疑问:酒的质量评分quality是否与volatile.acidity, total.sulfur.dioxide,citric.acid, chlorides, residual.sugar, alcohol存在什么关系呢?
p1 = ggplot(data = wineQualityWhites, aes(x = quality, y = volatile.acidity))+
geom_jitter(alpha = 0.3) +
geom_boxplot(alpha = 0.3, color = 'blue')+
stat_summary(fun.y = 'mean', geom = 'point', color = 'red')+ geom_smooth(method = 'lm', aes(group = 1))
p2 = ggplot(data = wineQualityWhites, aes(x = quality, y = total.sulfur.dioxide))+
geom_jitter(alpha = 0.3) +
geom_boxplot(alpha = 0.3, color = 'blue')+
stat_summary(fun.y = 'mean', geom = 'point', color = 'red')+
geom_smooth(method = 'lm', aes(group = 1))
p3 = ggplot(data = wineQualityWhites, aes(x = quality, y = alcohol))+
geom_jitter(alpha = 0.3) +
geom_boxplot(alpha = 0.3, color = 'blue')+
stat_summary(fun.y = 'mean', geom = 'point', color = 'red')+
geom_smooth(method = 'lm', aes(group = 1))
p4 = ggplot(data = wineQualityWhites, aes(x = quality, y = citric.acid))+
geom_jitter(alpha = 0.3) +
geom_boxplot(alpha = 0.3, color = 'blue')+
stat_summary(fun.y = 'mean', geom = 'point', color = 'red')+
geom_smooth(method = 'lm', aes(group = 1))

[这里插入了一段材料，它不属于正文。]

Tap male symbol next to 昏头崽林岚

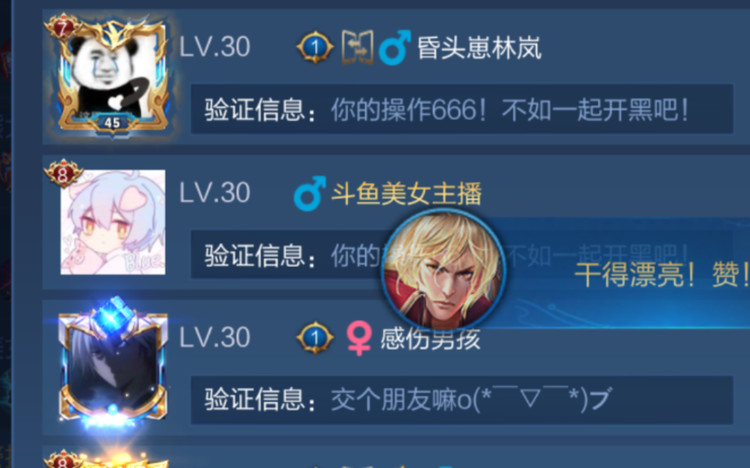point(394,47)
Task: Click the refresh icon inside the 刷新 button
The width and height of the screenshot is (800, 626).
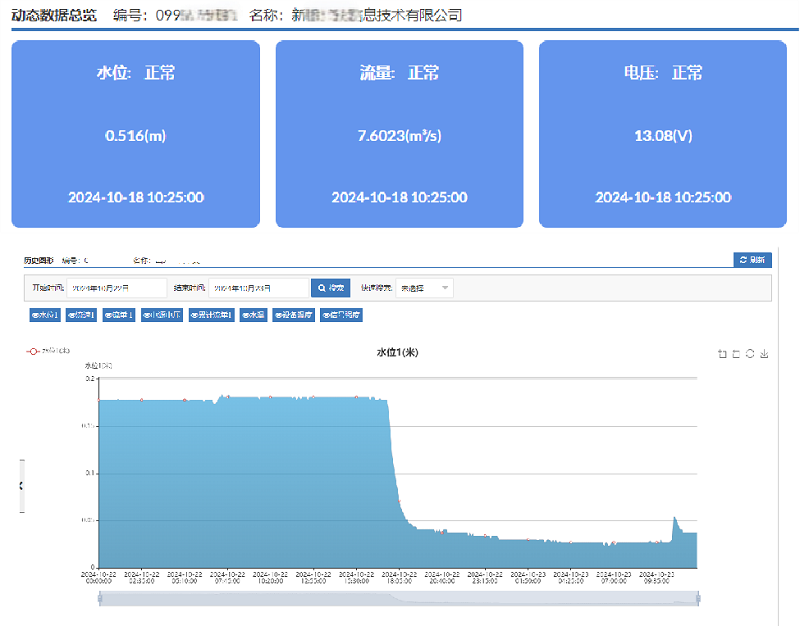Action: [742, 259]
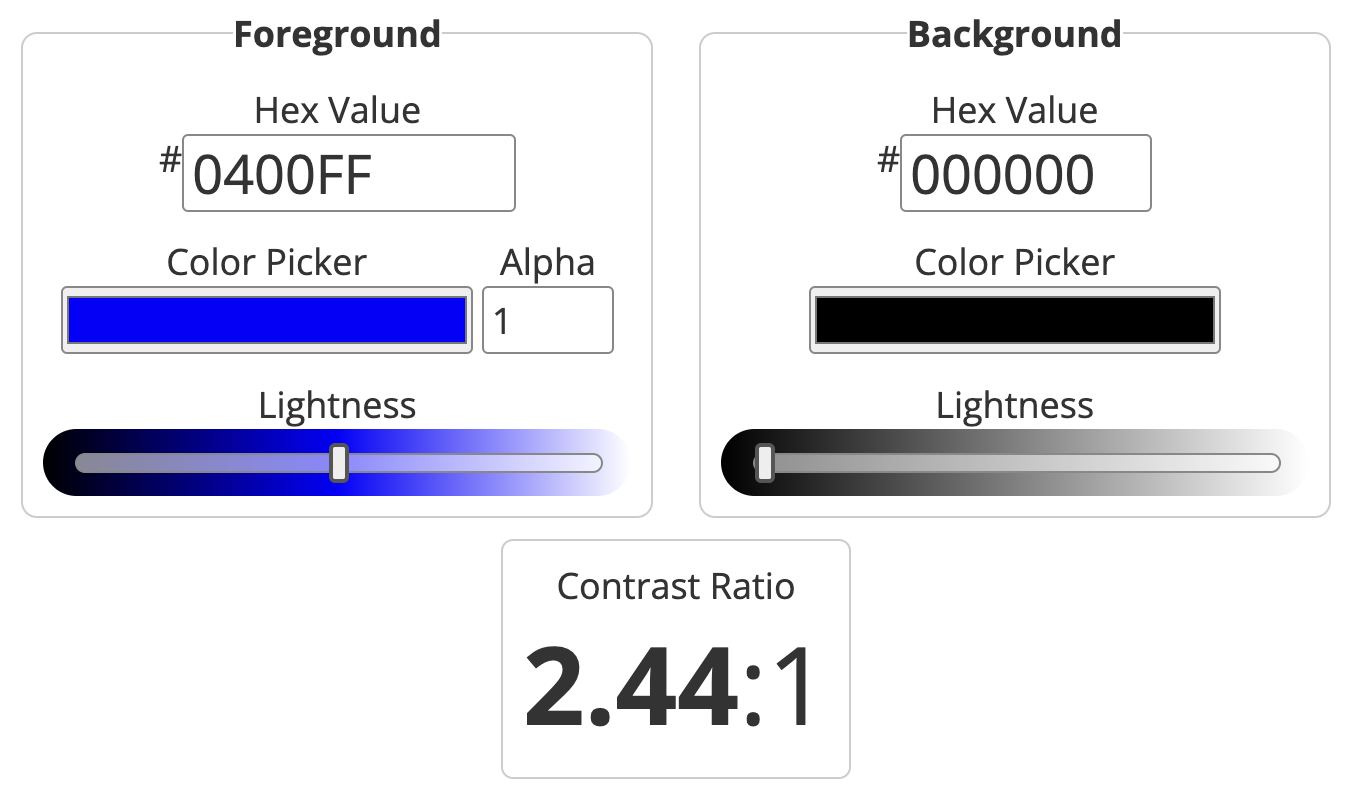Click the Background hex value input field
This screenshot has height=798, width=1354.
[x=1025, y=174]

p5 = ggplot(data = wineQualityWhites, aes(x = quality, y = chlorides))+
geom_jitter(alpha = 0.3) +
geom_boxplot(alpha = 0.3, color = 'blue')+
stat_summary(fun.y = 'mean', geom = 'point', color = 'red')+
geom_smooth(method = 'lm', aes(group = 1))
p6 = ggplot(data = wineQualityWhites, aes(x = quality, y = residual.sugar))+
geom_jitter(alpha = 0.3) +
geom_boxplot(alpha = 0.3, color = 'blue')+
stat_summary(fun.y = 'mean', geom = 'point', color = 'red')+
geom_smooth(method = 'lm', aes(group = 1))
grid.arrange(p1, p2, p3, p4, p5, p6, ncol = 2)
quality.volatile.acidity.rel = with(wineQualityWhites, cor.test(quality_score, volatile.acidity))
quality.total.sulfur.dioxide.rel = with(wineQualityWhites, cor.test(quality_score, total.sulfur.dioxide))
quality.alcohol.rel = with(wineQualityWhites, cor.test(quality_score, alcohol))
quality.citric.acid.rel = with(wineQualityWhites, cor.test(quality_score, citric.acid))
quality.chlorides.rel = with(wineQualityWhites, cor.test(quality_score, chlorides))
quality.sugar.rel = with(wineQualityWhites, cor.test(quality_score, residual.sugar))
sprintf("relevance between quality and volatile.acidity is : %f",
quality.volatile.acidity.rel['estimate'])
sprintf("relevance between quality and total.sulfur.dioxide is : %f",
quality.total.sulfur.dioxide.rel['estimate'])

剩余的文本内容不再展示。